Dr. Naylor noted Sweden's gamble with herd immunity which saw them with the highest rates of hospitalization and deaths in comparison to their neighbours, and where in any event, their no-lockdown policy failed to create herd immunity, according to a paper published in the Journal of the Royal Society of Medicine. No herd immunity strategy that focuses on the young and healthy is ever going to result in the "controlled demographic burn that some zealots imagine", concluded Dr. Naylor.

"Case growth will be exponential, with masses of people sick in their 40s and 50s, hospitals will be overrun and deaths will skyrocket as they did in Italy and New York", pointed out Dr.Naylor. And nor are younger people immune to severe COVID-19, as highlighted by a new study by researchers at Brigham and Women's Hospital that found of 3,222 people aged 18 to 35 admitted to U.S. hospitals in April and June, 21 percent required intensive care, ten percent needed mechanical ventilation, and 2.7 percent died, a rather sobering reality.
"There is no current evidence about COVID-19 to suggest that a long-term passive approach has any merit.  Despite the huge advances in our understand of the coronavirus and resulting infection, we don’t know that herd immunity is even possible.  Natural, lasting, protective immunity to the disease would be needed and we don’t know how effective or long-lasting people’s post-infection immunity will be.

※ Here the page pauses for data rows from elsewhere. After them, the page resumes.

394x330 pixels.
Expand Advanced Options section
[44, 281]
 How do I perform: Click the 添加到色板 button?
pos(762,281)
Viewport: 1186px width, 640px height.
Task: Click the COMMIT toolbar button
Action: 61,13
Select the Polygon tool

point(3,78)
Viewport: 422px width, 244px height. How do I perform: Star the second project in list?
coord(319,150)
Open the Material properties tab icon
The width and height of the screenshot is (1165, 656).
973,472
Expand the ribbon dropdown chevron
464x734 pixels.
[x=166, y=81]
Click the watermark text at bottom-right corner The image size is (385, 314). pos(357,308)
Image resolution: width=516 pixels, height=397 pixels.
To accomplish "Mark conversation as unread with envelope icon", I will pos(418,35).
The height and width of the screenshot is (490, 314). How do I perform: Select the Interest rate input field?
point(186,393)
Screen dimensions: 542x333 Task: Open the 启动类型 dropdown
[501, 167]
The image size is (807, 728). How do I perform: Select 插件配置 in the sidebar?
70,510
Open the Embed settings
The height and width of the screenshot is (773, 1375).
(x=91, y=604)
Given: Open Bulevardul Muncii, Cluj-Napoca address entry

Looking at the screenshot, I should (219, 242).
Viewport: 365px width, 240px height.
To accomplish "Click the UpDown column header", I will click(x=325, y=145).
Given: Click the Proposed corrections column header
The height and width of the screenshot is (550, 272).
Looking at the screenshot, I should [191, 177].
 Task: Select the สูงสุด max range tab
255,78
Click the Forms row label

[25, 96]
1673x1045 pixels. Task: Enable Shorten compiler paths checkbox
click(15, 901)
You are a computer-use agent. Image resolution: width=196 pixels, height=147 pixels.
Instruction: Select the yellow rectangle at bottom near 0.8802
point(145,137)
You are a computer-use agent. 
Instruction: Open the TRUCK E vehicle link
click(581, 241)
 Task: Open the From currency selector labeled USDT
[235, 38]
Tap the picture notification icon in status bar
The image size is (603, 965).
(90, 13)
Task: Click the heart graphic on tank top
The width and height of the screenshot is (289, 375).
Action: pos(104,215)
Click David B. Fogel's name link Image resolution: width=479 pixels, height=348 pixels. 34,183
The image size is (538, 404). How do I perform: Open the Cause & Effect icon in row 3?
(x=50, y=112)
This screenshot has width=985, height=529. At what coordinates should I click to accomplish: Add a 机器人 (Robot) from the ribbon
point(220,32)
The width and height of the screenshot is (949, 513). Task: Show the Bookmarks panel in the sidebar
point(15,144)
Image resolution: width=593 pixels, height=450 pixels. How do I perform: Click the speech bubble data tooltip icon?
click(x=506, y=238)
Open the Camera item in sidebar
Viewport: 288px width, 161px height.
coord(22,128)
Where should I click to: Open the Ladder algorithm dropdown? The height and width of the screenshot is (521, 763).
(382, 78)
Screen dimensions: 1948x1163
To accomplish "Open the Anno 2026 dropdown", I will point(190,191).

Just to find out whether this is possible, would be to consign a great many more thousands of people to their deaths, and many more would be left suffering from the effects of long COVID, which even less is well understood."
"There is also the fact that we haven’t properly got to grips with how to shield vulnerable populations adequately and neither do we have the capacity in the UK to test for asymptomatic infections.  Furthermore, we’re also still only scratching the surface of how the virus is transmitted."
Dr Simon Clarke, Associate Professor of Cellular Microbiology, University of Reading, U.K.